● Excerpt to read:
# Advice on plant care please



## Glenda Steel (10 May 2018)

I would like some help if I may please? I am planning on rescaping our 46L Fluval Edge (the tall one) and absolutely love this aquascape by Oliver Knott.





I would still consider myself a beginner as I set our first aquarium up 4 years ago and it has been a very steep learning curve. I would like to ask whether the scape pictured would be manageable for someone with 4 years experience as a long term aquascape, in particular the care of the plants. I have had a bad experience with a vallisneria taking over the tank below as I hadn't realised it couldn't be trimmed! I also have never grown a carpet plant before. The planting list is as follows: Eleocharis parvula mini, Hydrocotyle sp. Japan, Juncus repens. Can the Juncus repens be trimmed as you would do with a stem plant? As far as maintenance of our current tank, I religiously do a thorough weekly clean (glass, vacuum the substrate, filter clean, pruning dead leaves etc) plus a 50% water change. Unfortunately I made the mistake of using inert sand/gravel as a substrate and coupled with the design of the Fluval Edge the weekly maintenance takes me over one and a half hours. I am keen to now rescape and follow Mr Knott's stunning design! This photo


 
is my first attempt at an aquascape and has many things wrong with it  (in particular the Vallis took over and ended up as a 'comb over'!) which is why over the 4 years I have gradually changed it to this but it's still not working!

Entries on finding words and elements
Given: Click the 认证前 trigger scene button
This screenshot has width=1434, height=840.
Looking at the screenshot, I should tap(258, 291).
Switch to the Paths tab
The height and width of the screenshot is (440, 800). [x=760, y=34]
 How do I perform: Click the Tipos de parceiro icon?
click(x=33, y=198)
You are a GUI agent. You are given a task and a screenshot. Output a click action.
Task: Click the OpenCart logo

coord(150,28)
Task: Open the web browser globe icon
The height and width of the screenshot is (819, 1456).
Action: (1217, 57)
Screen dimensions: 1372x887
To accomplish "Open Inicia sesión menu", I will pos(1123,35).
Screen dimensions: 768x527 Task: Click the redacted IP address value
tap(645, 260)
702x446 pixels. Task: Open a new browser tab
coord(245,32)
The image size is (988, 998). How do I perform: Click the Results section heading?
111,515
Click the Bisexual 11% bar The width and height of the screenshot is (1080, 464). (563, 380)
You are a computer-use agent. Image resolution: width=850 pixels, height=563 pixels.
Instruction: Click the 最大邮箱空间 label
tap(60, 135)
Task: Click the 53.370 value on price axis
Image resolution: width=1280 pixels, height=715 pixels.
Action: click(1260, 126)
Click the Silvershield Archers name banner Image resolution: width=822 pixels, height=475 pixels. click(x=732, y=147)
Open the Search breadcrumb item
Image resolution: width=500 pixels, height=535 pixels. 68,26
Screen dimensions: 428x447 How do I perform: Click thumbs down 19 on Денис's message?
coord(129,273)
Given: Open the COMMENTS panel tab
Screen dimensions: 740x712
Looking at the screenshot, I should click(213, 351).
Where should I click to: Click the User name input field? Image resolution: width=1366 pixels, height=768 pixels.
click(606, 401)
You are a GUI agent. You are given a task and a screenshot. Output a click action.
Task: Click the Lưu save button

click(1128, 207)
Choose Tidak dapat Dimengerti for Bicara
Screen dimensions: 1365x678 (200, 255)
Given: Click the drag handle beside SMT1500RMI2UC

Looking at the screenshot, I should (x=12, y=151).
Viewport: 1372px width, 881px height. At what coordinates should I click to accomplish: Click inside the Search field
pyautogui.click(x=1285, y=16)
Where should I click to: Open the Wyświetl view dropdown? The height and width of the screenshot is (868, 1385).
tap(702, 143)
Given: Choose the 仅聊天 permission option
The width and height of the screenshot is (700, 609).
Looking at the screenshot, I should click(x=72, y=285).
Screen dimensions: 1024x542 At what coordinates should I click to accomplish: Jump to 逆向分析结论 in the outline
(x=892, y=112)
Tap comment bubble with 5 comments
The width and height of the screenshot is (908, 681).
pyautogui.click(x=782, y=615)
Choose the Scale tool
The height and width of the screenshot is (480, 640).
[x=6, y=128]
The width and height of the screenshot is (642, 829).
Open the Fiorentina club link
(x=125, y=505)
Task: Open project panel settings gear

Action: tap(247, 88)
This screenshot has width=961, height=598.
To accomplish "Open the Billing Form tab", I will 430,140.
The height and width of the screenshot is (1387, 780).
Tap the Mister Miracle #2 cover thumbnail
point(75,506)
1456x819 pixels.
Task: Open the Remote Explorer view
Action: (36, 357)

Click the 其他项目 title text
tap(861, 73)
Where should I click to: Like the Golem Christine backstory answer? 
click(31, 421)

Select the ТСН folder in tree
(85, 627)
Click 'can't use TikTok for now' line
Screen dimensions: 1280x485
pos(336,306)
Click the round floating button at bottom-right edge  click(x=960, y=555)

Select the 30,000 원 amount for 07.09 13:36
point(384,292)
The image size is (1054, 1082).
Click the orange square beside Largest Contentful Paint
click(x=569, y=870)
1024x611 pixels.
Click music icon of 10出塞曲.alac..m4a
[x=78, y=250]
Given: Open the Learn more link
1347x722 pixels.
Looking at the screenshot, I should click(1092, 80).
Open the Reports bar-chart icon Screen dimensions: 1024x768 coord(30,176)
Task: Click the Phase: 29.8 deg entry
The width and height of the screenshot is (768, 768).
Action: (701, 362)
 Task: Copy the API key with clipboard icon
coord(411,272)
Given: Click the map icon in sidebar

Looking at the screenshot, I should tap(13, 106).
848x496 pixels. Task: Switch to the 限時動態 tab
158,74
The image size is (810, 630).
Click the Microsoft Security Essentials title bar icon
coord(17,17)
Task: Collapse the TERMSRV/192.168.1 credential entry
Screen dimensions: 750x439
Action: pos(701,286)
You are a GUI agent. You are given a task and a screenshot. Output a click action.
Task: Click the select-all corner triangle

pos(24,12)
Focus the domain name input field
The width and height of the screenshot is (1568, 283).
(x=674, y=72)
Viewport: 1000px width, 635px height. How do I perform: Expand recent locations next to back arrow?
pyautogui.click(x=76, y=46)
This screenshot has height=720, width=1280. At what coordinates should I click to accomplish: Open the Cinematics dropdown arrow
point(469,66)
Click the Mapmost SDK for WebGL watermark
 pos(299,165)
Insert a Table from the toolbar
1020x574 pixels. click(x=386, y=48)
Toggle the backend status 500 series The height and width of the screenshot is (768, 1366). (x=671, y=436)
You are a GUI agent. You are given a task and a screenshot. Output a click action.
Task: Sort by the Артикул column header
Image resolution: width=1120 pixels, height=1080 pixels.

● Task instructions:
1. According to the aquarium post, how long does the weekly maintenance of the current tank take?
2. Please carry on the aquarium post from the point where it stops.

● Task-by-task answers:
1. It takes over one and a half hours.

2.
please excuse the terrible photos of mine


----------



## Edvet (10 May 2018)

Photo's aren"t terrible. Inert sand can work no problem, just feed through the column.
Perhaps it is an idea to get some pots of the new plants and incorporate them in the "old"scape to see if you can grow them and how they behave. Maybe even trim and plant the trimmings out and gradually change the scape.


----------



## Glenda Steel (10 May 2018)

Thanks Edvert!  I do feed daily with a complete liquid fertiliser (The Aquascaper Complete) which is doing great things!  However what you don't see on the photos is that the wood has fallen apart after 4 years with just separate small bits left and the plants are pretty much balance on top of one another. Every time I do the tank maintenance I destroy the scape and have to rebuild it!  There really isn't any hardscape left and I'm desperate to create something fresh as I've been struggling so hard with the layout as it stands.


----------



## alto (10 May 2018)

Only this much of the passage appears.